Inflation had been falling during the downturn after shops cut prices
A key measure of UK inflation has risen for the first time since February, official figures have shown.
The Consumer Prices Index (CPI) climbed to 1.5% in October, up from 1.1% in September.
Meanwhile the Retail Prices Index (RPI) inflation measure, which includes mortgage interest payments and housing costs, rose to -0.8% from -1.4%.
Inflation accelerated mainly because fuel prices fell by a lot less than they did in the same period a year ago.
The Office for National Statistics (ONS) said fuel costs fell by just 0.7% between September and October, compared with a record 6.1% fall last year.
That fall was caused by a dramatic slide in the price of oil.
Prices of second-hand cars, which rose at the fastest rate on record, also contributed to the inflation rise in October, the ONS said.
It also said rising prices of recording devices, games and toys helped to push inflation up.
Cuts in the cost of banking services, particularly overdraft charges and mortgage arrangement fees, helped to offset some of the price rises.
The rise in the RPI - the biggest monthly rise since 1990 - was due in part to the fact that house prices are currently rising, but were falling last year.
Analysts had expected the rate of inflation to rise, so the figures came as no surprise to the City.
"I don't think this is anything that will worry the Monetary Policy Committee [of the Bank of England] too much," said Amit Kara at UBS.
"The MPC has highlighted that inflation is going to be very volatile in the near term."

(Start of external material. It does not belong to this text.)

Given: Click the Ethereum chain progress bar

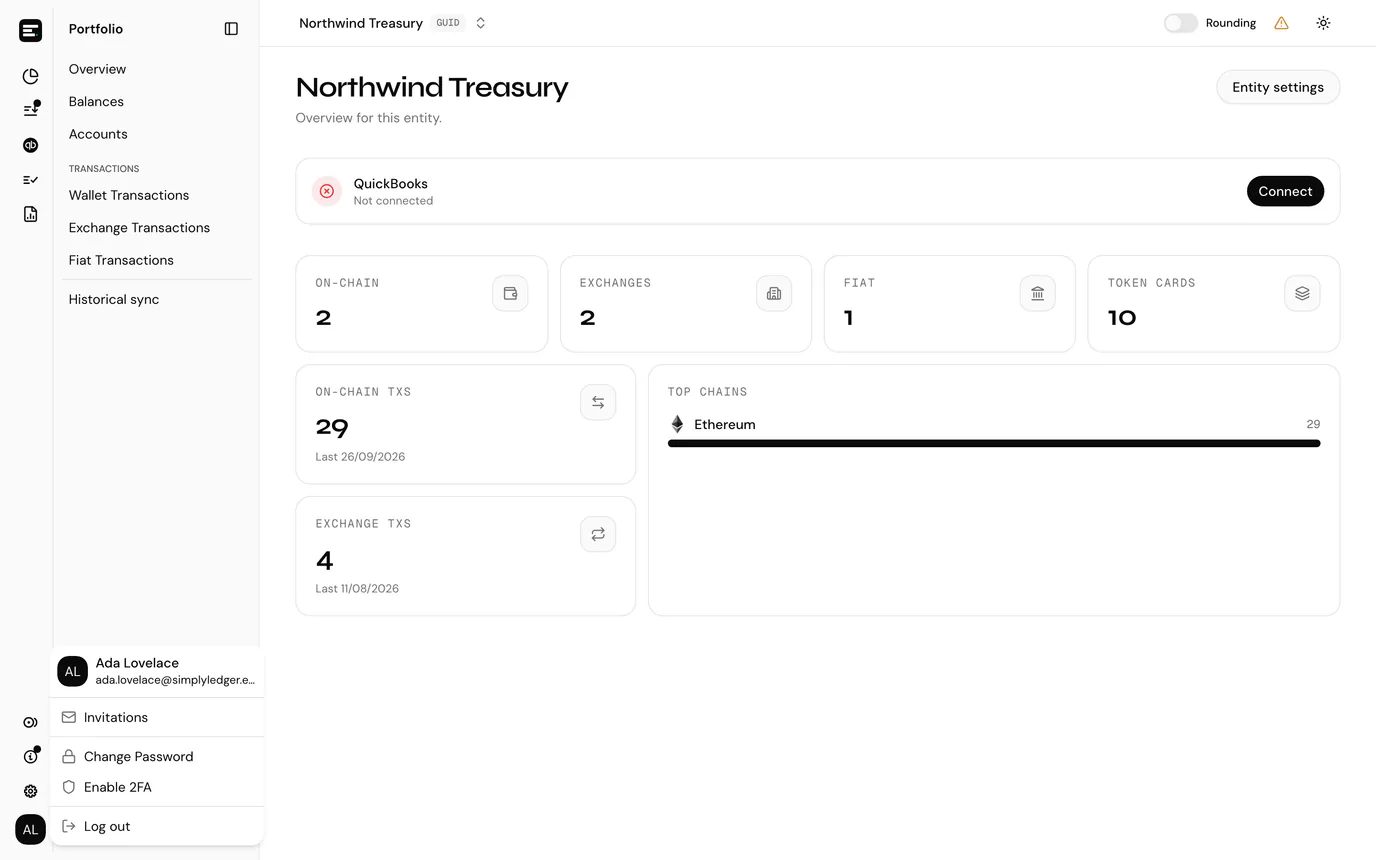Looking at the screenshot, I should [994, 443].
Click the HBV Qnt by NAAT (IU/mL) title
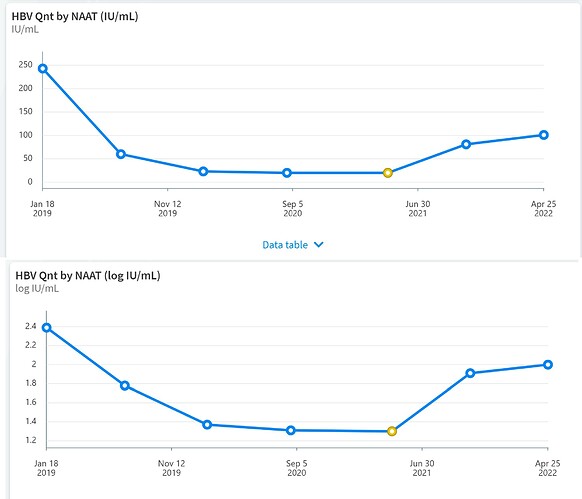This screenshot has height=499, width=582. coord(75,17)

The committee sets interest rates which are the main policy tool available to control inflation.
The Bank of England has also said inflation will probably go up after the temporary reduction in VAT expires in January, although inflation is then expected to fall back again.
However, October's rise in inflation did lead some analysts to question whether the Bank would pump more money into the economy beyond the £200bn it has already announced under its quantitative easing (QE) programme.

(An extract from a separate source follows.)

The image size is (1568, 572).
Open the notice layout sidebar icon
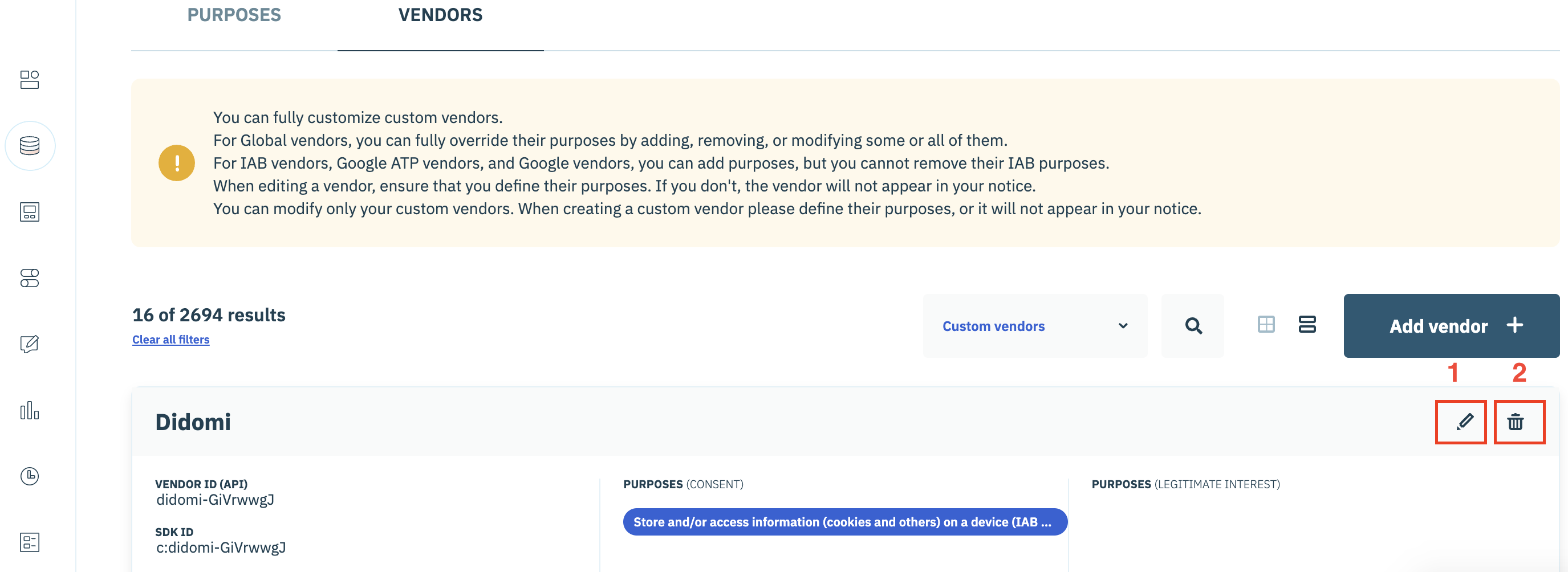29,213
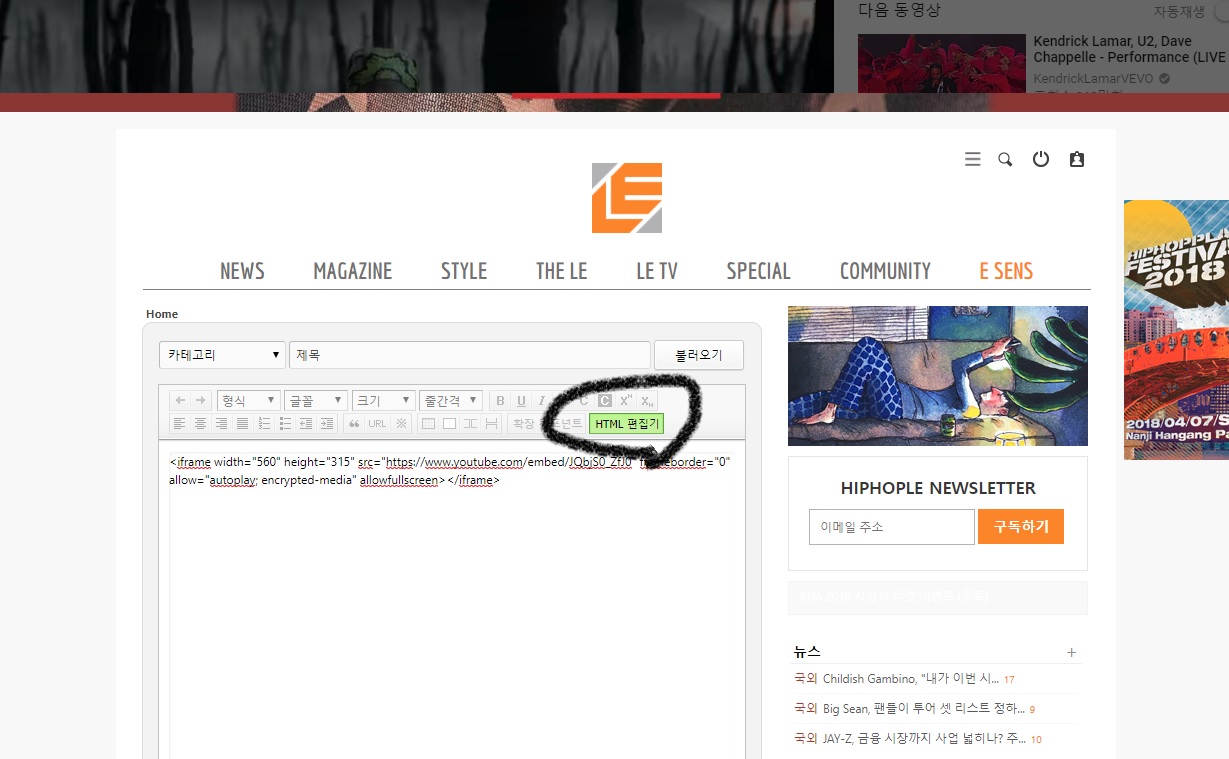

"While such a spike [in inflation] is expected to prove a temporary affair, it is hard to reconcile the Bank rolling out QE yet further in February hot on the heels of CPI potentially returning to letter-writing territory," said Richard McGuire at RBC.

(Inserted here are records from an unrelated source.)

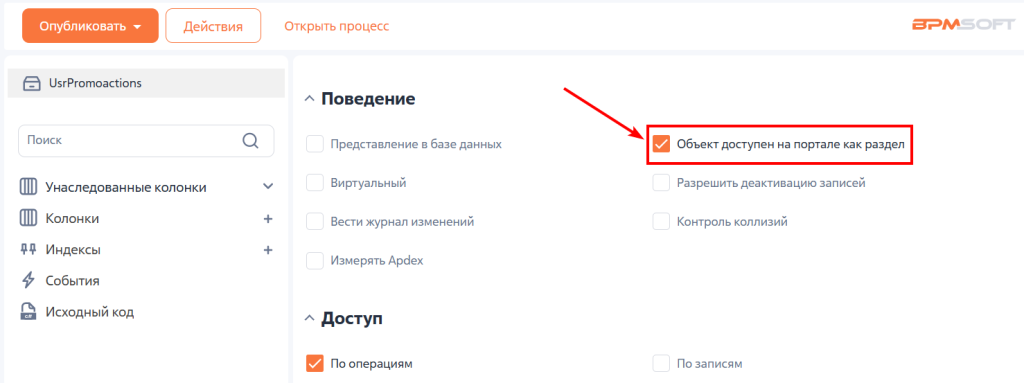Image resolution: width=1024 pixels, height=383 pixels.
Task: Enable Представление в базе данных checkbox
Action: pos(315,144)
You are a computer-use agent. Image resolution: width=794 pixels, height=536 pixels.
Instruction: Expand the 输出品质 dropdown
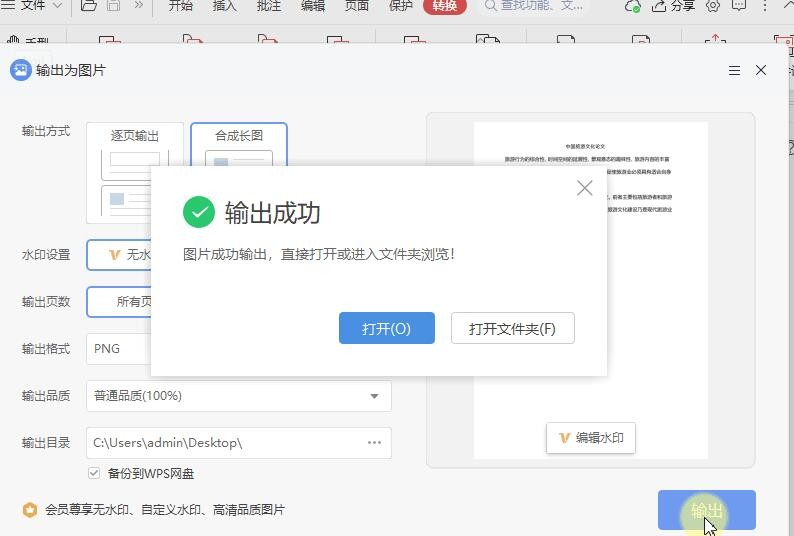coord(374,396)
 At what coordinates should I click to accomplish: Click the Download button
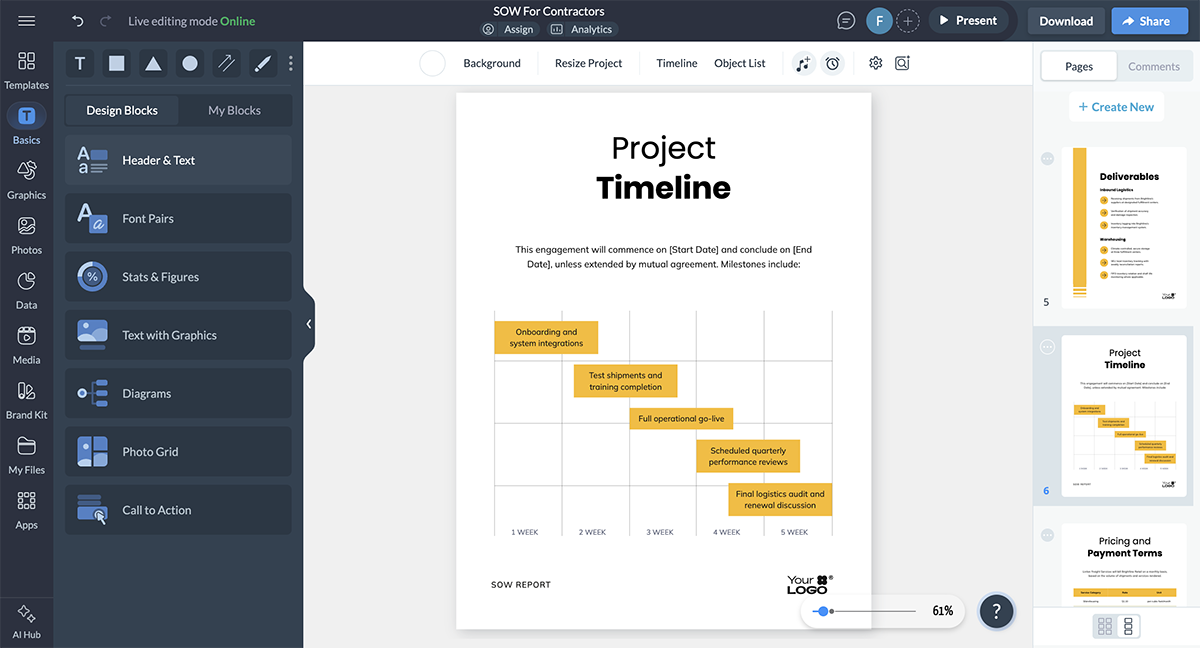[1065, 20]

The government target for the CPI measure is 2%. The governor of the Bank of England has to write to the chancellor if the annual rate of CPI inflation is more than 3% or less than 1%.
But while some questioned the wisdom of expanding QE, others urged the Bank to continue pumping money into the economy.
"Given the serious risks facing the UK economy and the dangers of a double-dip recession in 2010, it is important for the MPC to persevere with an aggressive QE programme, and to consider special measures aimed at boosting bank lending to businesses," said David Kern, chief economist at the British Chambers of Commerce.